This research project identifies and analyses institutional conditions for scaling low-emission development dairy interventions in an inclusive manner. The formulation and implementation of inclusive low-emission intervention strategies is complicated by asymmetric power relations between actors, conflicting interests, misalignment of incentive structures, discrepancies between short-term achievements and long-term strategies, and disconnected formal and informal sectors. Moreover, the urgency to respond to climate change may induce a search for simple and transferable solutions with high emission reduction potential. This may hinder investment in the development of context-sensitive strategies that simultaneously maximize societal co-benefits. By systematically valorising multiple pathways and capturing diverse priorities, interests and management styles, this project adopts a socially responsive approach to scenario development.
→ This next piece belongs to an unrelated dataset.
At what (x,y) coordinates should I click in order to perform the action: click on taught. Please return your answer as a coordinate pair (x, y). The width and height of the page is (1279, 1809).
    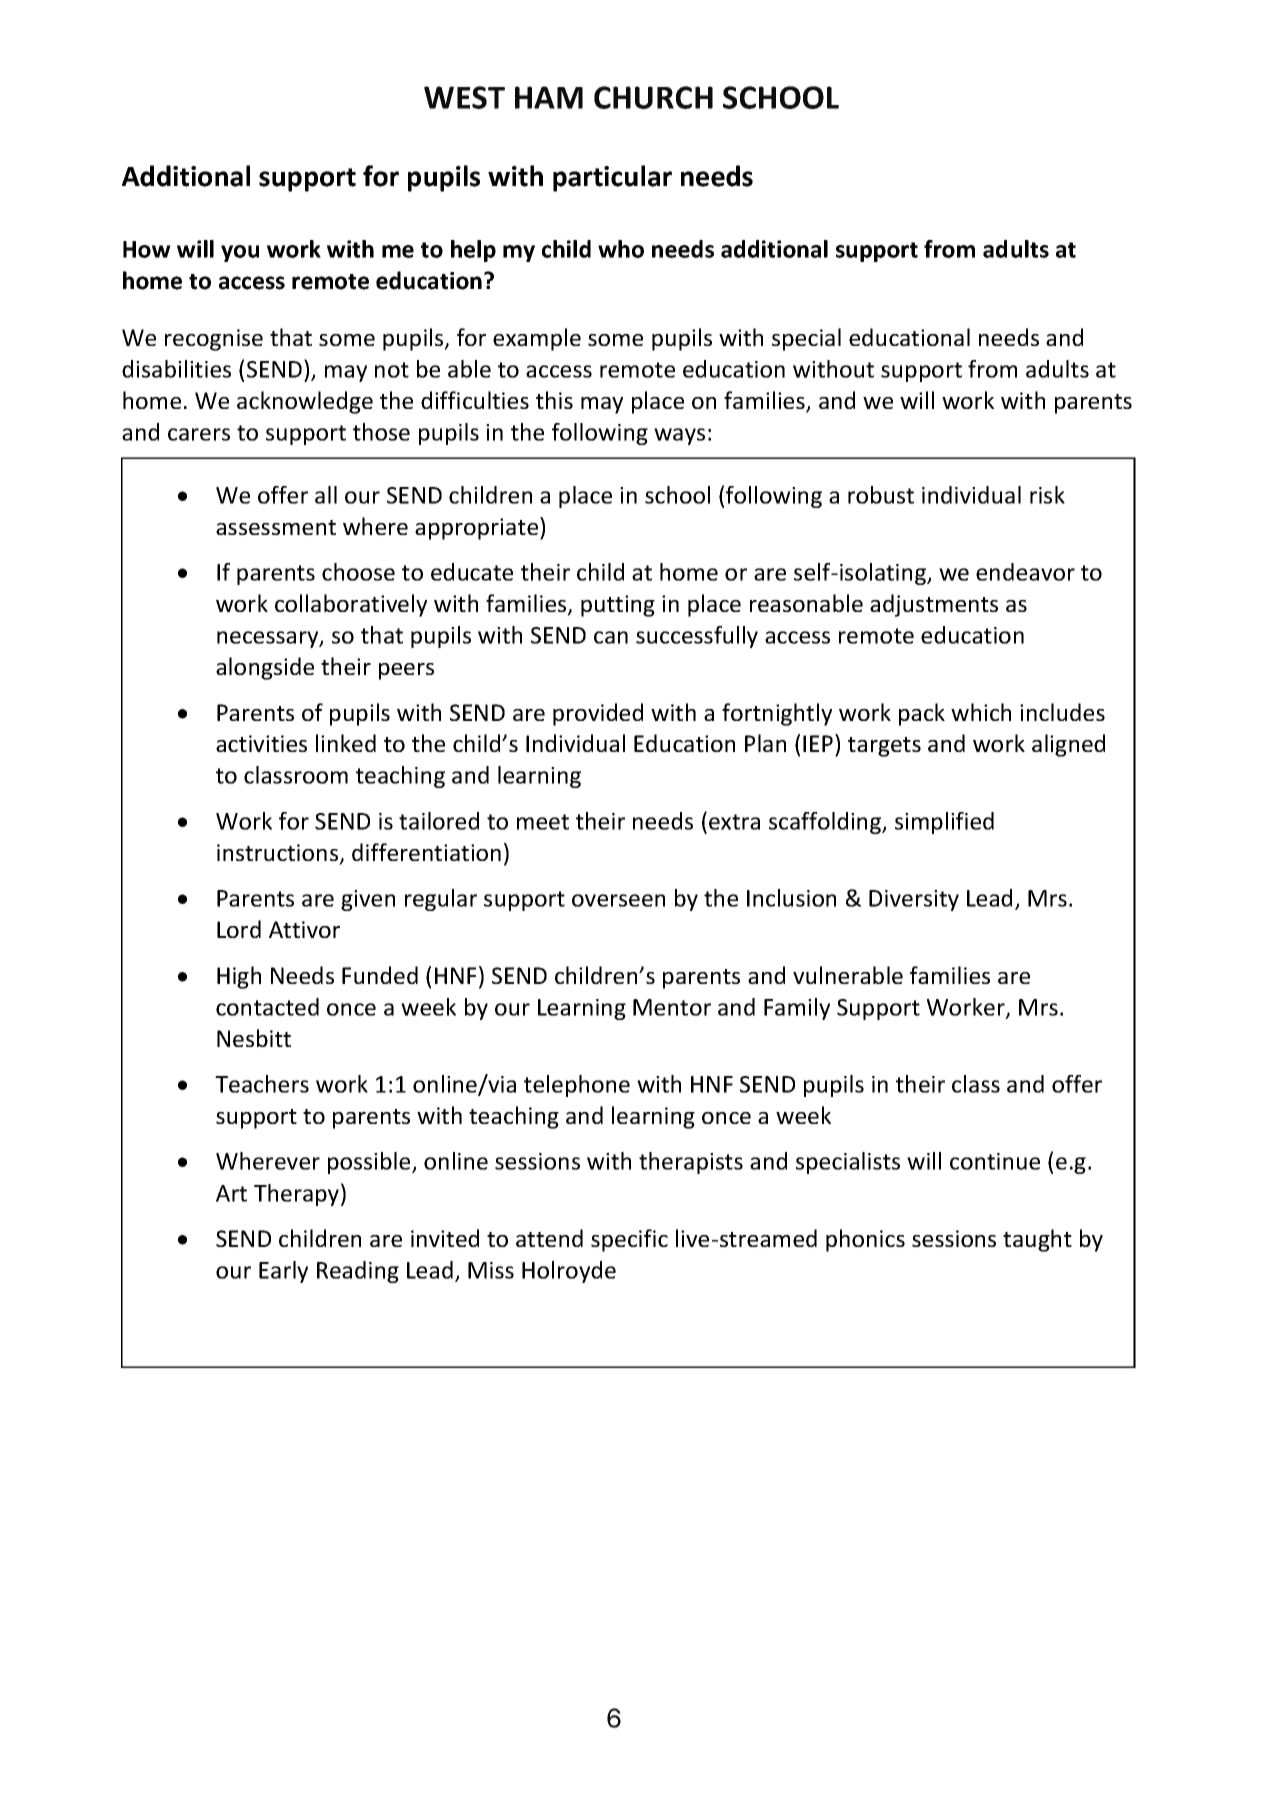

Facilitating interactions among representatives from private and public sectors in research-driven dialogues stimulates and catalyses intervention strategies that can be inclusive of a wider range of actors and therefore enhance the scalability potential of low-emission intervention strategies.
The project will contribute to three objectives:
- To assess the institutional conditions enabling or constraining the design and implementation of actor-disaggregated intervention strategies tailored to local variability in the East-African dairy sectors.
- To integrate area-specific public-private configurations into interactive dialogues enabling collective navigation towards leverage points most likely to drive inclusive and low emission dairy development.
- To facilitate inclusive partnerships in the co-creation of organisational set-ups connecting users and experts and facilitate feedback and collaboration in the fine-tuning and adaptation of LED-interventions.